== Task ==
Copy each line below holding "Your".

Saved entries
- - - - - - -

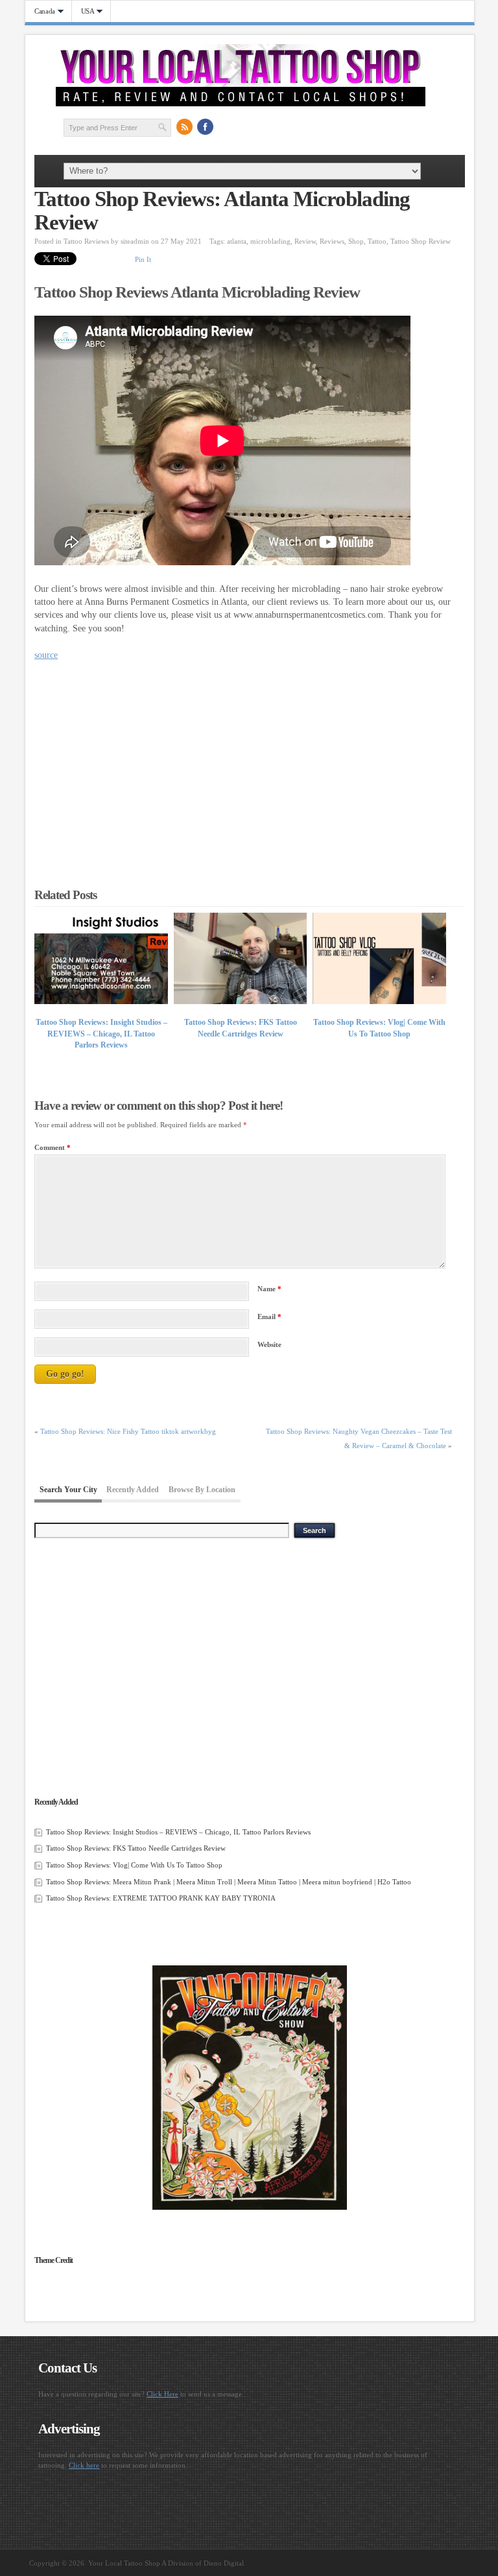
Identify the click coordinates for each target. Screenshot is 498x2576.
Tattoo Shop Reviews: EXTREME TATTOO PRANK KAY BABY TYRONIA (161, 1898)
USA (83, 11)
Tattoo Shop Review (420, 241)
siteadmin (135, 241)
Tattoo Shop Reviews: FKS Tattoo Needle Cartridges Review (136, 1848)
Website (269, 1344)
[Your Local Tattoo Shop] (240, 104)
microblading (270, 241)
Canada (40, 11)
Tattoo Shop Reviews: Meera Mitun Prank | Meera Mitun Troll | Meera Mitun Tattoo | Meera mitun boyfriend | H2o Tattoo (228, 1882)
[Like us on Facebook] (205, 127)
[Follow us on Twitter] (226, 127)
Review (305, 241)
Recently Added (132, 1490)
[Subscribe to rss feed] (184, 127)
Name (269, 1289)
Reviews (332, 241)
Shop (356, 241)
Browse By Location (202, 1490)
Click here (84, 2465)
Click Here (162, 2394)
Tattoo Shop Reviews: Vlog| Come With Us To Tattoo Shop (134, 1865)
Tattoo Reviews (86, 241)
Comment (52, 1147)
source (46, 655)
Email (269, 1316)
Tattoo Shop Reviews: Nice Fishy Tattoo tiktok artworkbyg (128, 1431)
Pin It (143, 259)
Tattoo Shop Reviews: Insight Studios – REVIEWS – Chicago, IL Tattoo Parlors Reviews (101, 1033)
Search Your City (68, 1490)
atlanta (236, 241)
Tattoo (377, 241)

- - - - - - -

== Solution to this task ==
[Your Local Tattoo Shop] (240, 104)
Search Your City (68, 1490)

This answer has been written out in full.